# Horse abandonment



## Lynne1511 (29 January 2016)

Hi just looking for some advice! I've been loaning a horse for over a year have built up a great relationship and love to horse to bits she's a 9 year old warmblood with shivers so can be a challenge....5 months ago the owner done a runner from Scotland to England not any word or notice for the past 5 months I've been paying livery food shoes etc for her and last week I got a message to say the owner was selling her and wanted the money within the week...I'm a single parent an no way could I give her the money what she was asking was silly but offered a good amount less money I've spent over past 5 months when she abandoned heron sick to my stomach to lose her but cannot afford her price tried calling equestrian lawyer but having no response does anyone have any idea where I stand in my rights any advice is greatly appreciated


----------



## chillipup (29 January 2016)

Tricky situation, as I'm assuming you didn't contact the police, rspca or whoever for their advice when she did the runner 5 months ago? So the horse has never been recorded as being abandoned?  I'd give her the bill for the cost you've incurred for the last 5 months livery, food,bedding shoes,vet etc looking after the horse she technically abandoned. I think she's just trying it on with you, to see if you'll pay her asking price. If you tell her that the RSPCA/BHS etc were infact contacted and involved when she did this runner and they'd be only too pleased to speak with her, and that unless she reduces the price to an acceptable level, one that you could afford, (and you'd be doing her the favour by this) you will be contacting them again to take the matter further. I take it the YO is happy to accept your money every month, but would they also be happy to make sure the horse is not removed from the yard, should the owner turn up?
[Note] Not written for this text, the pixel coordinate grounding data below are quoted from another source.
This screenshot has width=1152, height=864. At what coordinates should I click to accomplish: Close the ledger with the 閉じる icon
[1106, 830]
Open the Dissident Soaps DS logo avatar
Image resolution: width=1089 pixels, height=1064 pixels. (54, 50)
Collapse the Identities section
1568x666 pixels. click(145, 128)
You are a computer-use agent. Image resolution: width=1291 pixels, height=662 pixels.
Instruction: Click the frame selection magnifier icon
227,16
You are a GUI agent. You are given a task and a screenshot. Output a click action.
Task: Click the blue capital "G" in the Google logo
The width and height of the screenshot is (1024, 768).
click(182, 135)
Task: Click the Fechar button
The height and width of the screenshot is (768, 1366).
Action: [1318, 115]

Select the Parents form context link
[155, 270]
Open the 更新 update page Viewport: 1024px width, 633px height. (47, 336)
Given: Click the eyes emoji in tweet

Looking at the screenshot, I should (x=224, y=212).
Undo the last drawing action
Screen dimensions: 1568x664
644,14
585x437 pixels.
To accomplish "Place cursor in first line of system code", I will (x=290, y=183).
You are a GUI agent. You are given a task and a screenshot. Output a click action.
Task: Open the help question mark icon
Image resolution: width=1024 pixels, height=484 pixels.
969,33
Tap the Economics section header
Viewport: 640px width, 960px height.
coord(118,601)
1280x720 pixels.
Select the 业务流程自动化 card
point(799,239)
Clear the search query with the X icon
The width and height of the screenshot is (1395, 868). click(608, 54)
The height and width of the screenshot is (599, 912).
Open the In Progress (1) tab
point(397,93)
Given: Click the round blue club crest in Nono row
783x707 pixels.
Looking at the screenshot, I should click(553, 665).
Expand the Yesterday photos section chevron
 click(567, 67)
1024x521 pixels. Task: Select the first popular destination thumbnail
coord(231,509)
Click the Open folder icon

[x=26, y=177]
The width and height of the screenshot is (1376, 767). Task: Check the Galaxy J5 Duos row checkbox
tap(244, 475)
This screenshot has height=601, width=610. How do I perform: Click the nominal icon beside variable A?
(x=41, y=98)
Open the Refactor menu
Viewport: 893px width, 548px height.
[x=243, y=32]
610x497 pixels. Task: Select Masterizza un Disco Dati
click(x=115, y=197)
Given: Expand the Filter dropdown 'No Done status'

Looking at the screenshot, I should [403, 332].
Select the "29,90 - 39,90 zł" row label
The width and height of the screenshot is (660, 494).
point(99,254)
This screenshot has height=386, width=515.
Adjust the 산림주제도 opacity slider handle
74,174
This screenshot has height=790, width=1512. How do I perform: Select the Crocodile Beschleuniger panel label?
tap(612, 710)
Keep on trying with a solicitor for professional advice meanwhile.


----------



## Archangel (30 January 2016)

Is the money you have paid for livery etc above and beyond what is required for the loan?  If it is then present her with a bill for the extra money and tell her to take the horse away immediately.  She can sell the horse herself.  

If you have been paying normal amount and she is ending the loan abruptly then it is a shame because you invested in the horse thinking long term but I guess you would have paid that anyway as part of the loan.  Offer what you think the horse is worth and if she declines end the loan agreement and inform her she is to remove the horse.


----------



## ycbm (30 January 2016)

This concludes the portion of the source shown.